Elçin Yıldıral’ın BirGün’de yayımlanan haberine göre; sanıkların ifadelerinden asansörün üzerine defalarca malzemelerin düştüğü ve asansörde koruma çatısı olmadığı anlaşıldı. Sanıklardan şikayetçi olduğunu dile getiren ölen işçi Hıdır Ali Genç'in babası Mustafa Genç, "Oğlum asansör tamircisi Turgay Dalkılıç ile birlikte asansörle geldi. 30 adet alçıpan yüklediler asansöre ve 10 kişi birden asansöre bindi. 7-8 dakika sonra da asansörün düştüğü haberi geldi" dedi.

Asansörün düşmesi nedeniyle oğlunun üzerindeki yeleğin asansörün dışına fırlamış olarak gördüğünü söyleyen Genç, "Asansörde sorun olduğunu herkes biliyordu.
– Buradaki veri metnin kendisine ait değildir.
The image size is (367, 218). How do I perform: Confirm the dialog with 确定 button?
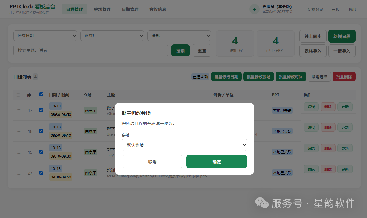pyautogui.click(x=217, y=162)
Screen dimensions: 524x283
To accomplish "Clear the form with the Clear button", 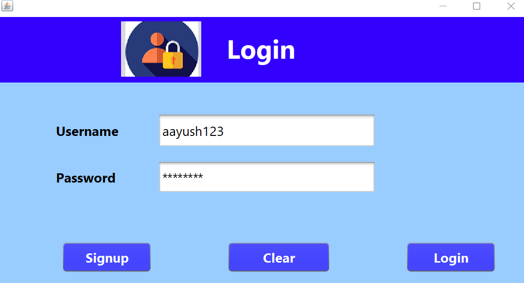I will (279, 257).
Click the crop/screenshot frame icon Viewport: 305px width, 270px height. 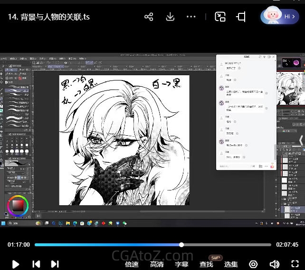[241, 17]
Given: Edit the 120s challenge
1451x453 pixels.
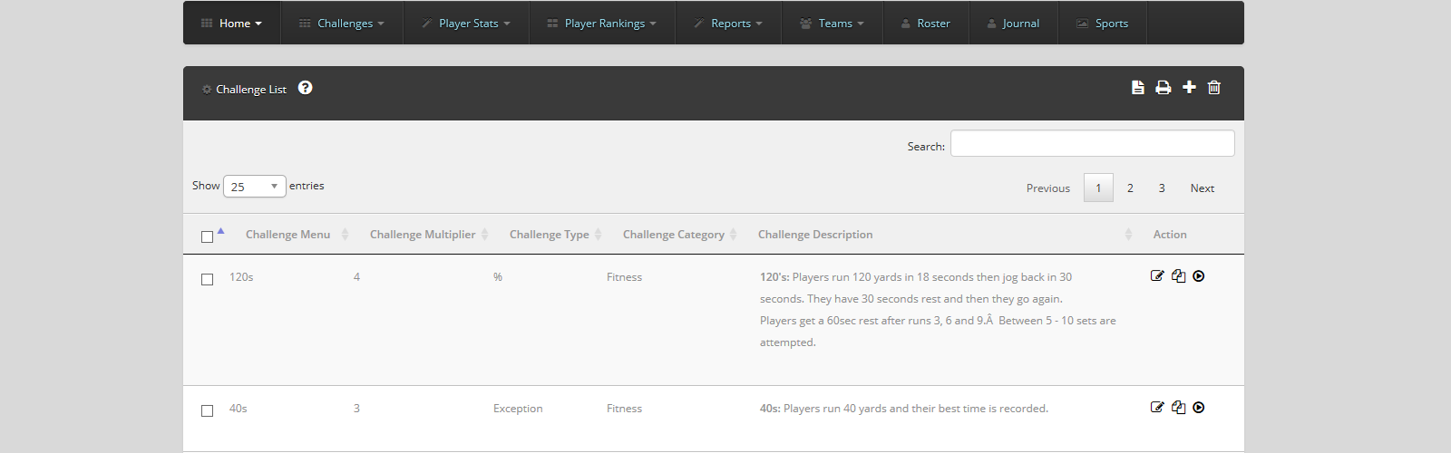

Turgay Dalkılıç 'arıza yok tamir ettim' dedi, oysa gündüz de akşam da arızalanmış asansör. Bu bir cinayet" diye konuştu. Genç, "Gündüz düşseydi asansör 40 kişi ölürdü" dedi.

'KILAVUZU VERİYORUZ'

GEDA Majör Asansör Firması’nda satış müdürü olduğunu söyleyen sanık Ümit Savur da alınmayan ve ihmal edilen önlemleri sorgulama sırasında itiraf etti. Şirketin iç yazışmalarında asansörün sık sık arızalandığı yönünde bildirimlerin yapıldığının Torunlar GYO avukatları tarafından belirtilmesi üzerine "Arıza olarak bildirilen vakalar gerçekten arıza mı ona bakmak gerekiyor. Arıza değil, erör (hata, yanlışlık) durumudur. Asansörün kendisini korumaya almasıdır. Asansör durduğunda yine arızalandı deniliyor. Oysa bu güvenlik için asansörün kendisini durdurmasıdır" yanıtını verdi.